The ECB has just announced a 25 bp rate hike to 4.25%, as expected - and strongly hinted at last month’s press conference.
At last month’s press conference, it was clear that the pick up in inflation and inflation expectations was a major concern for them (”it is imperative tp secure that medium to longer term inflation expectations remain firmly anchored”) - but since then, inflation has pushed still higher while economic activity indicators have come in slightly stronger than expected. So, in spite of stock markets and concerned politicians, the ECB felt obliged to follow through on their threat.
The key issue now is whether this is indeed the last hike, as they have seemed to indicate following their June meeting, or whether more is needed to secure inflation expectations. Very tough call because nobody really knows how to forecast inflation expectations - the new (and temporary) target, it appears. First hint of their intentions may come at the press conference, starting 13.30 London time. Specifically:
1. They’ll revert to “monitor very closely all developments” instead of “heightened alertness” (meaning: no rate change in August), but….

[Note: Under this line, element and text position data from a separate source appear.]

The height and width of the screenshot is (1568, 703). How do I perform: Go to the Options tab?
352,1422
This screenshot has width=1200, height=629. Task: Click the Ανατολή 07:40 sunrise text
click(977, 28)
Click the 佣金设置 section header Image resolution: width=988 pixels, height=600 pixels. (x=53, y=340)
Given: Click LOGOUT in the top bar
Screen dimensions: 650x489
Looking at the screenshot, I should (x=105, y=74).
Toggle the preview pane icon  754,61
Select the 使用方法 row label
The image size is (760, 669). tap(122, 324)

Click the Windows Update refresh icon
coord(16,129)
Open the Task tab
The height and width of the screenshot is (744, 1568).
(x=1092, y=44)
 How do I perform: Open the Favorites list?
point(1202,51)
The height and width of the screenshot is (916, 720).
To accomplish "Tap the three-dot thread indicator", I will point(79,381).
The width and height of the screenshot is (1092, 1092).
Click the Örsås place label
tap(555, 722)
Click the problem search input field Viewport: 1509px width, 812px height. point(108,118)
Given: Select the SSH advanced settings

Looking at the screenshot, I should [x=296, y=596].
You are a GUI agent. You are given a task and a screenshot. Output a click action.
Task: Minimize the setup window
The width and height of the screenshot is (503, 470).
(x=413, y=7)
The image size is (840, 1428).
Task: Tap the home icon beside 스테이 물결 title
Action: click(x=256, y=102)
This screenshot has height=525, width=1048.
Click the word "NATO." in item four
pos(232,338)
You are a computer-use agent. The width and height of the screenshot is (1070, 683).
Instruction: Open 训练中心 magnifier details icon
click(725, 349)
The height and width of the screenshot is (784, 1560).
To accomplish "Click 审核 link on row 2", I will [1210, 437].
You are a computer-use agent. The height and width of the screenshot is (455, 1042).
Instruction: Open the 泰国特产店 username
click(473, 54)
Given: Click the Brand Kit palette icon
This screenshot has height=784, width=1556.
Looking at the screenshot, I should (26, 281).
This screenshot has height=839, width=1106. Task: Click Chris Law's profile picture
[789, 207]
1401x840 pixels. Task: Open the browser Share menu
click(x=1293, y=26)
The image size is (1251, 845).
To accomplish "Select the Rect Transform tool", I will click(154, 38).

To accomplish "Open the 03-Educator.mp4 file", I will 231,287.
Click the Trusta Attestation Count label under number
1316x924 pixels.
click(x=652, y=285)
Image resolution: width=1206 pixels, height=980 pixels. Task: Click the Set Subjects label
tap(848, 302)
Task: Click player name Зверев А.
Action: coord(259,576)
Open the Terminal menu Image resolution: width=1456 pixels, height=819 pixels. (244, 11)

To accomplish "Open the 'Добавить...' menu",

2. … they will NOT re-introduce “we believe that the current monetary policy stance will contribute to achieving our objective” (meaning: we don’t intend to hike again later this year, but we will not box ourselves in with that statement at this time.)
3. When discussing the medium term inflation outlook in June, they added that the risks “have increased further”. Market suspects that they’ll keep that one in there this time (how could they not, in spite of the fact that we must be closer to the peak now).
4. Look out for this new sentence from June (opening sentence following the risks to the medium term inflation outlook): “it is imperative to secure that medium to longer term inflation expectations remain firmly anchored in line with price stability”. Key word here is “remain”. The sentence is expected to be repeated as is, but any fiddling with it would be importance.
During the Q&A, the ECB’s communication policy will be put under significant pressure when journalists will try and figure out whether they really think that this one hike indeed will be enough. The best guess is that Trichet will try to leave the door open for yet another hike. He’ll be uncomfortable when asked: “what will you do if inflation expectations do not remain in line with price stability despite [today's] interest rate move?”